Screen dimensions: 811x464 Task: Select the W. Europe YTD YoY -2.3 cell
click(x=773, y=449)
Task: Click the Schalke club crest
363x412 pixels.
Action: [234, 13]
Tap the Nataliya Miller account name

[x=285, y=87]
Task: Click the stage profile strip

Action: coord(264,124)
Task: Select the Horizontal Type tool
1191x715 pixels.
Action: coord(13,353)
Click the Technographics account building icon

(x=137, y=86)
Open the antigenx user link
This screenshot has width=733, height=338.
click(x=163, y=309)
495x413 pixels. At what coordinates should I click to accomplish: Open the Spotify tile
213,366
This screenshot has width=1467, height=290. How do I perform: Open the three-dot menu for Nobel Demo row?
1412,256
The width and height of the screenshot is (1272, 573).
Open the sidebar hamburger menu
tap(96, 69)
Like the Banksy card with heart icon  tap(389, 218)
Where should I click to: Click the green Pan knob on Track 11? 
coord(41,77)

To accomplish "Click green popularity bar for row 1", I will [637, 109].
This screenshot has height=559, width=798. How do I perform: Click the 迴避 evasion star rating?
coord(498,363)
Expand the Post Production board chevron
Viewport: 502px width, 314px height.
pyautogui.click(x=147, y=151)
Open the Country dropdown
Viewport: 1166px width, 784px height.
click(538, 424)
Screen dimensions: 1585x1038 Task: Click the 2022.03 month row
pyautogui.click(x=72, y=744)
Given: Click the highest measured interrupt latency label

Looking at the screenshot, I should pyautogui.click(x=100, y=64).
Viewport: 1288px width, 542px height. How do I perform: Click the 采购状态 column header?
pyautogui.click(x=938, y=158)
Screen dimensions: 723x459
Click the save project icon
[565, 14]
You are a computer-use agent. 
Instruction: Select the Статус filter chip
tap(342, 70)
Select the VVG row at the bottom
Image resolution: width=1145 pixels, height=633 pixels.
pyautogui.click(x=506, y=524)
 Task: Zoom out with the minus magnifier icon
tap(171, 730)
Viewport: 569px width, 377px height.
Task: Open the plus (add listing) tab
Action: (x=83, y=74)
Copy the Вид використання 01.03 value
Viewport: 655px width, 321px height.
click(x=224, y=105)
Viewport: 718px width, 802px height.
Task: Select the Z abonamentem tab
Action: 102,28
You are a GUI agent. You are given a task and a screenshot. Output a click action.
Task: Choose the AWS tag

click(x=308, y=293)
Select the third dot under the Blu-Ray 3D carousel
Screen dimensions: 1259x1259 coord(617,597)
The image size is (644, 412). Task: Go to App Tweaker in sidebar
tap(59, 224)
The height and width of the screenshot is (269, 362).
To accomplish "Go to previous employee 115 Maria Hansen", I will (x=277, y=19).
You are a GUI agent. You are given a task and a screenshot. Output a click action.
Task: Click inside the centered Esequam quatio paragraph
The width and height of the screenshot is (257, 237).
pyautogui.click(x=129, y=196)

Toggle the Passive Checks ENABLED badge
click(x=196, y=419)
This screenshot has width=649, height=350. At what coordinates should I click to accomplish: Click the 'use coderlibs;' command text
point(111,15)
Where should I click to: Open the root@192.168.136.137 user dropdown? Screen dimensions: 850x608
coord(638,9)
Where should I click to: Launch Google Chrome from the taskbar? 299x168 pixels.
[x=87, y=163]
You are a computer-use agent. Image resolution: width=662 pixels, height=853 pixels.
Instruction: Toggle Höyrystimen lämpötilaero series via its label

============

Please return the data above in full, without altering a single line.

Screen dimensions: 811x464 Task: Select the W. Europe YTD YoY -2.3 cell
click(x=773, y=449)
Task: Click the Schalke club crest
363x412 pixels.
Action: [234, 13]
Tap the Nataliya Miller account name

[x=285, y=87]
Task: Click the stage profile strip

Action: coord(264,124)
Task: Select the Horizontal Type tool
1191x715 pixels.
Action: coord(13,353)
Click the Technographics account building icon

(x=137, y=86)
Open the antigenx user link
This screenshot has width=733, height=338.
click(x=163, y=309)
495x413 pixels. At what coordinates should I click to accomplish: Open the Spotify tile
213,366
This screenshot has width=1467, height=290. How do I perform: Open the three-dot menu for Nobel Demo row?
1412,256
The width and height of the screenshot is (1272, 573).
Open the sidebar hamburger menu
tap(96, 69)
Like the Banksy card with heart icon  tap(389, 218)
Where should I click to: Click the green Pan knob on Track 11? 
coord(41,77)

To accomplish "Click green popularity bar for row 1", I will [637, 109].
This screenshot has height=559, width=798. How do I perform: Click the 迴避 evasion star rating?
coord(498,363)
Expand the Post Production board chevron
Viewport: 502px width, 314px height.
pyautogui.click(x=147, y=151)
Open the Country dropdown
Viewport: 1166px width, 784px height.
click(538, 424)
Screen dimensions: 1585x1038 Task: Click the 2022.03 month row
pyautogui.click(x=72, y=744)
Given: Click the highest measured interrupt latency label

Looking at the screenshot, I should pyautogui.click(x=100, y=64).
Viewport: 1288px width, 542px height. How do I perform: Click the 采购状态 column header?
pyautogui.click(x=938, y=158)
Screen dimensions: 723x459
Click the save project icon
[565, 14]
You are a computer-use agent. 
Instruction: Select the Статус filter chip
tap(342, 70)
Select the VVG row at the bottom
Image resolution: width=1145 pixels, height=633 pixels.
pyautogui.click(x=506, y=524)
 Task: Zoom out with the minus magnifier icon
tap(171, 730)
Viewport: 569px width, 377px height.
Task: Open the plus (add listing) tab
Action: (x=83, y=74)
Copy the Вид використання 01.03 value
Viewport: 655px width, 321px height.
click(x=224, y=105)
Viewport: 718px width, 802px height.
Task: Select the Z abonamentem tab
Action: 102,28
You are a GUI agent. You are given a task and a screenshot. Output a click action.
Task: Choose the AWS tag

click(x=308, y=293)
Select the third dot under the Blu-Ray 3D carousel
Screen dimensions: 1259x1259 coord(617,597)
The image size is (644, 412). Task: Go to App Tweaker in sidebar
tap(59, 224)
The height and width of the screenshot is (269, 362).
To accomplish "Go to previous employee 115 Maria Hansen", I will (x=277, y=19).
You are a GUI agent. You are given a task and a screenshot. Output a click action.
Task: Click inside the centered Esequam quatio paragraph
The width and height of the screenshot is (257, 237).
pyautogui.click(x=129, y=196)

Toggle the Passive Checks ENABLED badge
click(x=196, y=419)
This screenshot has width=649, height=350. At what coordinates should I click to accomplish: Click the 'use coderlibs;' command text
point(111,15)
Where should I click to: Open the root@192.168.136.137 user dropdown? Screen dimensions: 850x608
coord(638,9)
Where should I click to: Launch Google Chrome from the taskbar? 299x168 pixels.
[x=87, y=163]
You are a computer-use agent. Image resolution: width=662 pixels, height=853 pixels.
Instruction: Toggle Höyrystimen lämpötilaero series via its label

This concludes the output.